This Amendment No. 1 amends (i) Item 2.01 in the Original Report to replace the subsection titled “Security Ownership of Certain Beneficial Owners and Management” with the disclosure included in Item 2.01 of the Amendment No. 1, (ii) amends Item 9.01(a) in the Original Report to include the unaudited condensed consolidated financial statements of Legacy Celularity for the quarter ended June 30, 2021 and related notes and the Management’s Discussion and Analysis of Financial Condition and Results of Operations of Legacy Celularity for the period ended June 30, 2021, and (iii) amends Item 9.01(d) to replace the exhibit list in its entirety with the list included in Item 9.01(d) of this Amendment No. 1 and includes the Celularity Inc. 2021 Equity Incentive Plan, Celularity Inc. 2021 Employee Stock Purchase Plan and other exhibits inadvertently omitted from the Original Report.
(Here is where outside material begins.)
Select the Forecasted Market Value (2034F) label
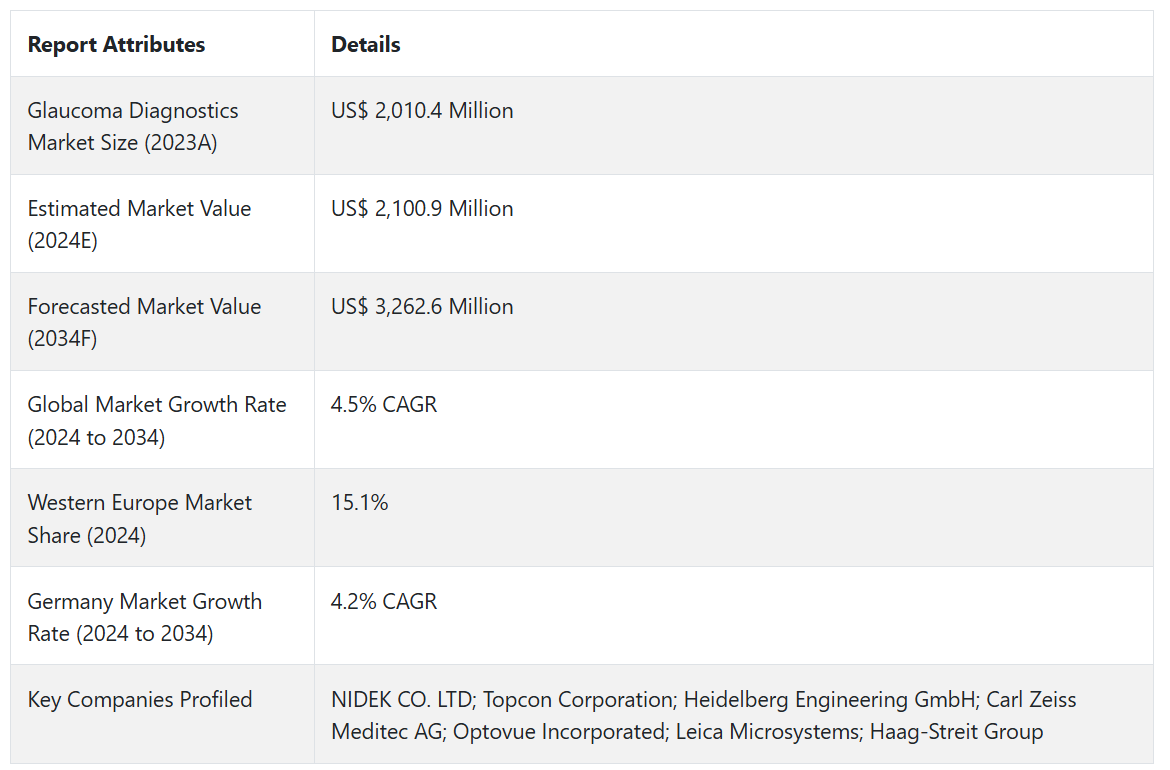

This Amendment No. 1 does not amend any other item of the Original Report purport to provide an update or a discussion of any developments at the Company or its subsidiaries subsequent to the filing date of the Original Report. The information previously reported in or filed with the Original Report is hereby incorporated by reference to this Form 8-K/A.
Capitalized terms used but not defined herein have the meanings given in the Original Report.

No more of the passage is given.